OpenAI has called for new ways to evaluate artificial intelligence, after fresh research confirmed that hallucinations—convincing but false answers—remain a major weakness in large language models like GPT-5.
The study revealed how chatbots can confidently mislead users. When asked about the academic work and date of birth of co-author Adam Tauman Kalai, one AI system produced three different but inaccurate answers for each query.
Researchers explained that AI is trained to predict words in sequence rather than assess factual accuracy. While this helps with grammar and structure, it leaves models vulnerable when dealing with rare facts.

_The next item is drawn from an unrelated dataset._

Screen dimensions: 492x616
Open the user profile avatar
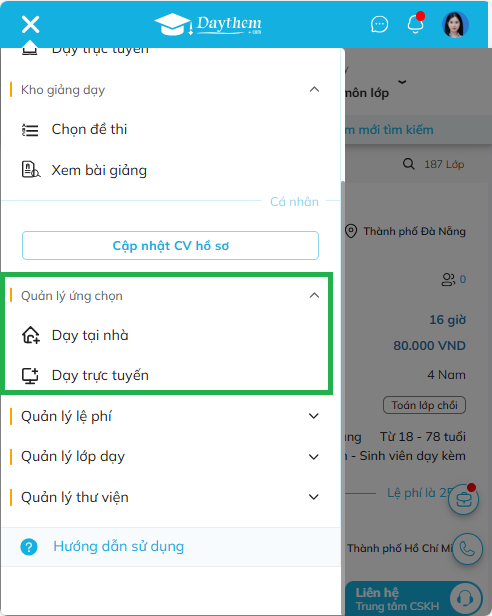pyautogui.click(x=455, y=24)
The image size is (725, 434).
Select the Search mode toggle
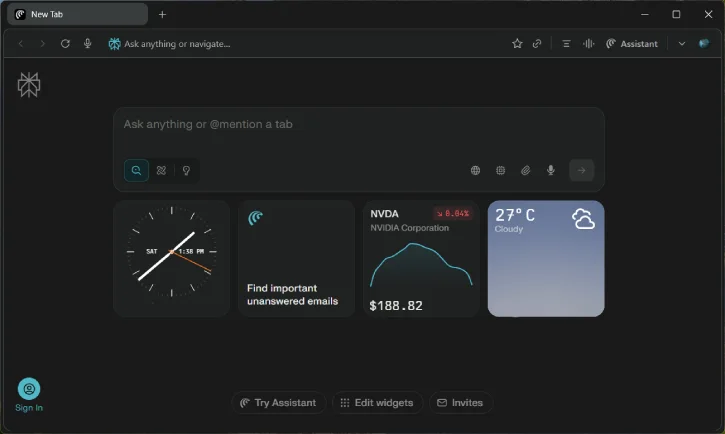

Read More: Lawsuit Pressures OpenAI to Launch Parental Controls for ChatGPT
According to the paper, the real issue lies in evaluation methods. Current accuracy-based tests reward correct answers but unintentionally encourage models to guess rather than admit uncertainty. The researchers liken this to multiple-choice exams, where guessing sometimes scores points while leaving questions blank never does.
To fix this, the authors propose a shift to evaluations that penalise “confident errors” more than expressions of doubt, and even give partial credit for acknowledging uncertainty. This, they argue, would incentivise AI to be cautious rather than misleading.
The findings underline that while AI has advanced rapidly, reliable systems must balance fluency with honesty. For everyday users, this could mean chatbots becoming more transparent—choosing to say “I don’t know” instead of delivering false but polished answers.